* **Action item**
Exactly repeat the full listing that follows.

== Segment start ==

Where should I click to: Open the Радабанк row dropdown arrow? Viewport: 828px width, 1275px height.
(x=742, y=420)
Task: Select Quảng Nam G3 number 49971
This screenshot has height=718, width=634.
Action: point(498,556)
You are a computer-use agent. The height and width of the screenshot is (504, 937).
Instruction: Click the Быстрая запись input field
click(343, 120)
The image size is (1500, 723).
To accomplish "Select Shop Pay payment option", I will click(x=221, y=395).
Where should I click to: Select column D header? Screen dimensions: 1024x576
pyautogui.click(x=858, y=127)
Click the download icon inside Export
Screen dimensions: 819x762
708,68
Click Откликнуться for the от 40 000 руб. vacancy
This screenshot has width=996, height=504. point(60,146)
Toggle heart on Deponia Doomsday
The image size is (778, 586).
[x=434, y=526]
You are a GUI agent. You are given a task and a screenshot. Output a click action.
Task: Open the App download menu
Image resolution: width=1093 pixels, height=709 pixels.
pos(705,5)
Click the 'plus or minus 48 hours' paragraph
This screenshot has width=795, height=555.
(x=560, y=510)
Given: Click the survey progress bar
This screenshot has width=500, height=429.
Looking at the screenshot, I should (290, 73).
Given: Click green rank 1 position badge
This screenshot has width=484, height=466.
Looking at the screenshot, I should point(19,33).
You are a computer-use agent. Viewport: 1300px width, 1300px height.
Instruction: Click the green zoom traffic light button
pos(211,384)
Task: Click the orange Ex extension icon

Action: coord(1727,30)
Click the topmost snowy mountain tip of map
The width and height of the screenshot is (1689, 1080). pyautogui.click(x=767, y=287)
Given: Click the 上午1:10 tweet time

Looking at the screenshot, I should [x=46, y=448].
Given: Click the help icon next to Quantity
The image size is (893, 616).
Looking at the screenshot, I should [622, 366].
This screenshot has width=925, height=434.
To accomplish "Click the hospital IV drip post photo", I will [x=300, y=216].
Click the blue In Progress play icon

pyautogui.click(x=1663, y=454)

== Segment end ==

* **Expected answer**
Where should I click to: Open the Радабанк row dropdown arrow? Viewport: 828px width, 1275px height.
(x=742, y=420)
Task: Select Quảng Nam G3 number 49971
This screenshot has height=718, width=634.
Action: point(498,556)
You are a computer-use agent. The height and width of the screenshot is (504, 937).
Instruction: Click the Быстрая запись input field
click(343, 120)
The image size is (1500, 723).
To accomplish "Select Shop Pay payment option", I will click(x=221, y=395).
Where should I click to: Select column D header? Screen dimensions: 1024x576
pyautogui.click(x=858, y=127)
Click the download icon inside Export
Screen dimensions: 819x762
708,68
Click Откликнуться for the от 40 000 руб. vacancy
This screenshot has width=996, height=504. point(60,146)
Toggle heart on Deponia Doomsday
The image size is (778, 586).
[x=434, y=526]
You are a GUI agent. You are given a task and a screenshot. Output a click action.
Task: Open the App download menu
Image resolution: width=1093 pixels, height=709 pixels.
pos(705,5)
Click the 'plus or minus 48 hours' paragraph
This screenshot has width=795, height=555.
(x=560, y=510)
Given: Click the survey progress bar
This screenshot has width=500, height=429.
Looking at the screenshot, I should (290, 73).
Given: Click green rank 1 position badge
This screenshot has width=484, height=466.
Looking at the screenshot, I should point(19,33).
You are a computer-use agent. Viewport: 1300px width, 1300px height.
Instruction: Click the green zoom traffic light button
pos(211,384)
Task: Click the orange Ex extension icon

Action: coord(1727,30)
Click the topmost snowy mountain tip of map
The width and height of the screenshot is (1689, 1080). pyautogui.click(x=767, y=287)
Given: Click the 上午1:10 tweet time

Looking at the screenshot, I should [x=46, y=448].
Given: Click the help icon next to Quantity
The image size is (893, 616).
Looking at the screenshot, I should [622, 366].
This screenshot has width=925, height=434.
To accomplish "Click the hospital IV drip post photo", I will [x=300, y=216].
Click the blue In Progress play icon

pyautogui.click(x=1663, y=454)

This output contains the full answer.